- [WHAT TO DO]
1. The passage on Form 8993 and the FDII deduction says FDII usually applies to domestic C corporations. Based on the passage, explain why an individual expat might still have to deal with Form 8993.
2. Summarize the passage on Form 8993 and the FDII deduction in two sentences.
3. Resume the passage on Form 8993 and the FDII deduction, starting after its final line about what Form 8993 does.

- [PAGE TEXT]
────────

Form 8993 and the FDII deduction: how it works

Foreign derived intangible income FDII is a Section 250 tax benefit that can lower the US tax rate on certain income earned by domestic corporations from serving foreign customers. In plain English, the FDII deduction is designed for qualifying foreign sales and services, while GILTI and Section 962 apply in a different part of the international tax rules.

Most taxpayers cannot claim FDII directly. In practice, it usually applies to domestic C corporations, while expats are more likely to run into Form 8993 when working through the Section 250 deduction tied to GILTI after a Section 962 election.

The key takeaway: FDII generally belongs to domestic corporations, while IRS Form 8993 is also the form that shows up in some individual Section 962 and GILTI calculations for the 2026 filing season.

AT A GLANCE NOTE
What is FDII? Foreign derived intangible income FDII is a Section 250 benefit for eligible corporations with qualifying foreign-derived income.
Who usually claims it? Mainly domestic corporations, not foreign corporations, and not most individuals filing on their own.
What does Form 8993 do? IRS Form 8993 is used to calculate the Section 250 deduction for FDII and certain GILTI-related amounts.

────────

- [DATA SEGMENT]
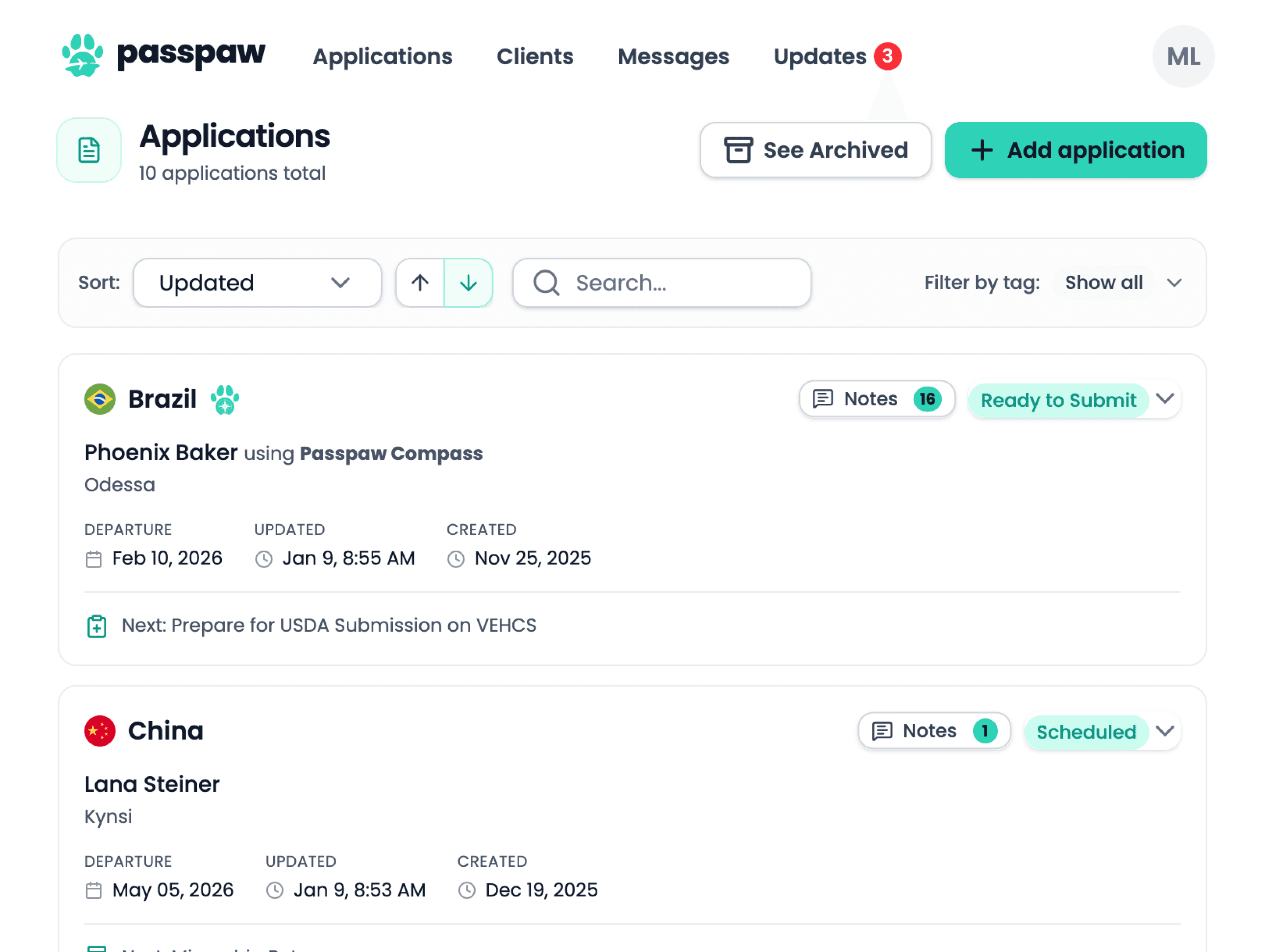Click the Applications document page icon
The height and width of the screenshot is (952, 1265).
point(89,150)
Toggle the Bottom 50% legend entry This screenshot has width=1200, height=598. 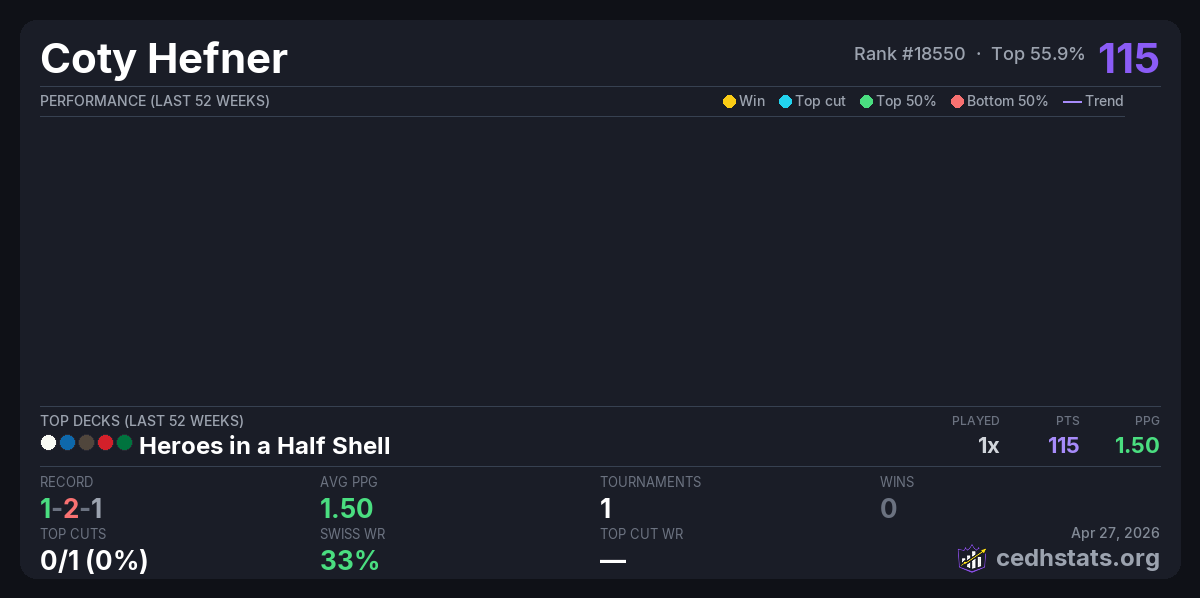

────────

- [ANSWERS GIVEN]
1. Expats can come across Form 8993 when they work through the Section 250 deduction tied to GILTI after making a Section 962 election. The form is used to calculate the Section 250 deduction for FDII and for certain GILTI-related amounts, so it appears in those individual calculations.

2. FDII is a Section 250 tax benefit that can lower the US tax rate on certain income domestic corporations earn from serving foreign customers, and it is mainly claimed by domestic corporations rather than foreign corporations or most individuals. IRS Form 8993 calculates the Section 250 deduction for FDII and certain GILTI-related amounts, so it also shows up in some individual Section 962 and GILTI calculations for the 2026 filing season.

3.
How is FDII different from GILTI and Section 962? FDII is generally an export-related rule for US corporations. GILTI applies to income from controlled foreign corporations, and individuals usually look to the Form 8993 instructions only when a Section 962 election brings corporate-style deduction rules into play.

What is FDII, and who can claim the FDII deduction?

What is foreign derived intangible income? FDII is a corporate tax benefit for certain foreign-derived income of US corporations, calculated by formula, not a general rule for individuals or a simple “intellectual property” regime.

FDII is a calculated section 250 amount for a domestic C corporation. Form 8993 starts with deduction eligible income (DEI), subtracts deemed tangible income return (DTIR) to determine DII, and then applies the foreign-derived ratio to arrive at FDII.

Despite the name, it is not limited to patents, trademarks, or other intangible assets. For 2025 returns filed in 2026, the rules still center on foreign sales of property for foreign use and certain services provided to foreign persons or tied to property outside the US.

A common FDII example is a US C corporation that licenses software to business customers abroad or performs qualifying services for foreign clients. When the foreign-use and Section 250 rules are met, the corporation may be eligible for the foreign derived intangible income deduction. The related FDII form is Form 8993, which is used to calculate the Section 250 deduction.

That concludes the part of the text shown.